NEW YORK – Illumina today announced a partnership with the Broad Institute to codevelop secondary genome analysis software.
The collaboration will bring together the Broad's Genome Analysis Toolkit (GATK) with Illumina's Dynamic Read Analysis for Genomics (Dragen) Bio-IT platform and provide a standardized methodology for processing high-throughput sequencing data and performing variant discovery analysis, aiming for sensitivity, accuracy, and scalability.
The software will be open-source and distributed through the Broad's community support channels, including GitHub. Illumina will develop proprietary, hardware-accelerated versions of the software for Dragen, and the partners will validate that results from these versions are functionally equivalent to the co-developed open-source software to ensure interoperability of data for downstream analyses.
Financial and other terms of the collaboration were not disclosed.
"Illumina's goal is to deliver industry leading technologies to our customers, whether that means creating tools ourselves, bringing new technologies and teams in house, or partnering to enhance our offerings," Illumina Senior VP of Product Development Susan Tousi said in a statement. "This is why we were so thrilled to acquire Edico Genome and Dragen last year and it is in this spirit that we are partnering with the Broad with the goal to deliver best-in-class open-source software for commonly used methods. By creating a suite of algorithms combining the best of Dragen and GATK, we believe we can fuel the clinical adoption of sequencing by decreasing the cost and time of analysis."

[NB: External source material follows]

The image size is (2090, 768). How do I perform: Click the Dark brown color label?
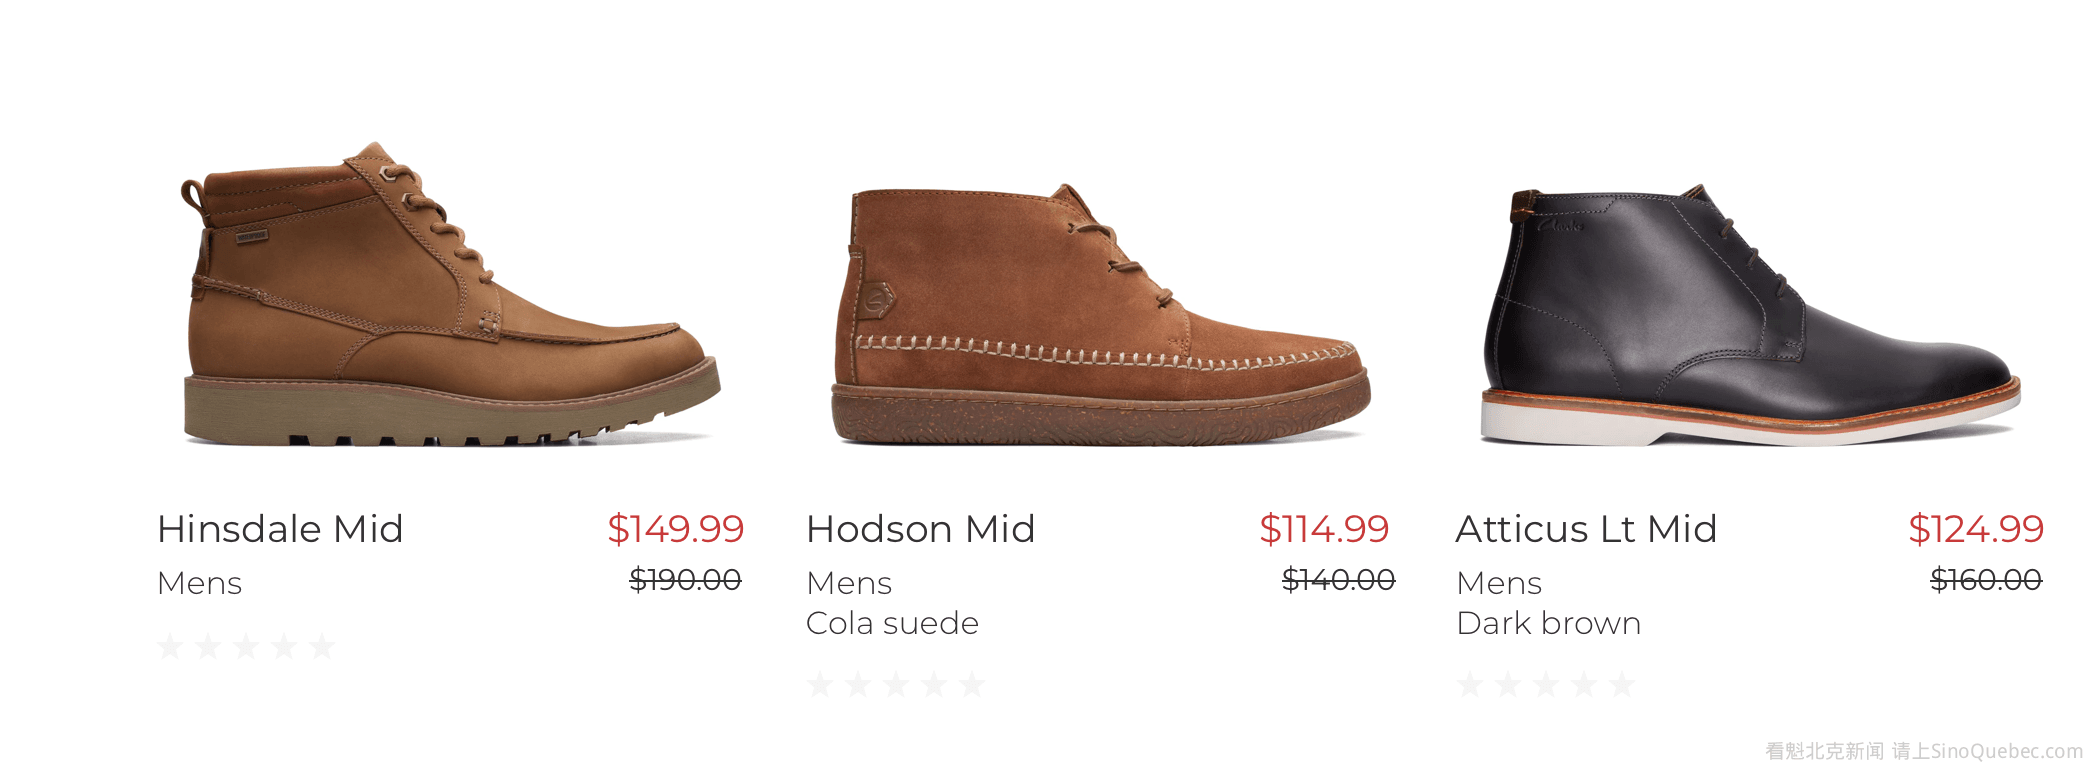1549,623
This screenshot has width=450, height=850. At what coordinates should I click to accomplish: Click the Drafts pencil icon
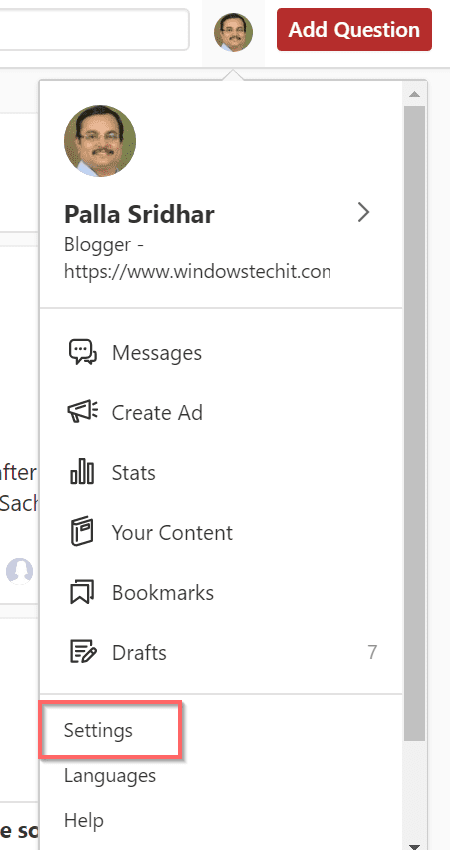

GATK is a software suite used for identifying SNPs and indels in NGS data from whole exomes and genomes. Dragen is a hardware solution for genomic data analysis that uses field programmable gate arrays to enable algorithms for mapping, sorting, and variant calling, originally launched by Edico Genome. Illumina acquired Edico in 2018.
The partners have collaborated around the GATK before: In 2016, Broad and Illumina partnered to offer GATK on Illumina's BaseSpace Sequence Hub. Dragen is also available on BaseSpace as well as in local installations.
"Broad and Illumina are committed to ensuring labs of all sizes and disciplines have access to the best algorithms," Anthony Philippakis, Chief Data Officer at the Broad Institute, said in a statement. "By bringing our expertise together to improve on our open-source toolkit, we can offer our most advanced comprehensive pipeline, while ensuring it remains widely available, open, and accessible to the global genomics community. This is a long-term partnership — we will innovate together to drive the leading edge of novel variant calling for the advancement of genomics."